Another New York Times Middle East 'expert' with anti-Israeli views

First we have this expert, Michael Scheuer, who the New York  Times often uses for his expertise on Middle East issues:


Israel is not only an unnecessary and self-made liability for the United States, it is an untreated and spreading cancer on our domestic politics, foreign policy, and national security.

 

The New York  Times has given Michael Scheuer (former CIA agent who made his name -- well, sort of -- as "Anonymous" in a book about why the west is losing  the war on terror) space for op-eds, and has routinely used him as an expert that can be relied upon to report about terrorism and the Middle East.

The Times search engine shows Michael Scheuer’s name appearing over 2300 times in the paper.

 

Now we have another “expert’ that the Times routinely uses to “explain” the Middle East to Americans. From the Weekly Standard:

Professor Juan Cole, in a rant against the influence of the Israel Lobby on American foreign policy, suggests that progressives set up an alternative to the nefarious influence peddlers who promote the interests of the Zionist regime at the expense of the American people. The name he suggests for this new organization: The America First Public Affairs Committee.

 

America First was, of course, the name of the isolationist and anti-Semitic group that became a powerful force in American politics during the 1930’s and early 1940’s. One would expect Juan Cole to be aware of this history. Not only is he an expert on the history of America’s relationship to the Middle East but he also teaches at the University of Michigan. Detroit, which is close to Ann Arbor where the university is located, was the epicenter of anti-Semitic forces-led by the very influential Father Charles Coughlin- who promoted anti-Semitism (with help from Henry Ford)  and isolationism in the face of the rise of the threat from Nazi Germany.

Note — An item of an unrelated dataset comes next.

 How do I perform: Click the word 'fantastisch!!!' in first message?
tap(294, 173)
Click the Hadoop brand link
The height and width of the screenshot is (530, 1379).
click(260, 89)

There is another parallel between Juan Cole and Father Coughlin. Not only do both promote anti-Semitic canards but both also dismissed concerns about the threat of genocidal adversaries who threatened not only Jews but Western civilization. Juan Cole, for example, was the “expert” used by the New York Times to dismiss the idea that Mahmoud Ahmadinajed meant what he said when he called for the destruction of Israel and America.

 

This was not ambitious enough for the current President Mahmoud Ahmadinejad who boasts of his plans to destroy America and Israel. In widely reported remarks, he called for Israel to be wiped "off the face of the earth". Even media outlets distinctly unfavorable to Israel reported this boast. Less frequently quoted remarks from the same speech called for the destruction of America. However, alone among major and minor media outlets, the Times displayed an unseemly alacrity in ignoring the clear meaning of his remarks and has been promoting the view that this destruction was not what Ahamdinejad advocated.

The paper, in an article that ran in its influential Sunday edition, presented an almost delusional benign view of Ahamdinejad's words that virtually no one accepts (even groups with a history of animosity towards Israel): Ahmadinejad is merely calling for "regime change" in Israel. Somehow, the image of Ahamdinejad espousing the ouster of Israeli Prime Minister Ehud Olmert does not ring true. Who did the Times find to validate its absurd view? 

 

How many times has the Times referred to Juan Cole ? 1940 times. He was former president of the Middle East Studies Association which may account for the Times reliance on his views; but the MESA has been roundly criticized as a politicized group of academics who push an agenda rather than engage in reputable scholarship. The fall of the prestige of the MESA has led to the founding of an alternative academic group , with the assist of one of the world’s most lionized scholars, Bernard Lewis.

I reiterate, why can’t the New York Times find Middle East experts who don’t have a visceral loathing for Israel and Jews and who don’t promote anti-Semitic canards?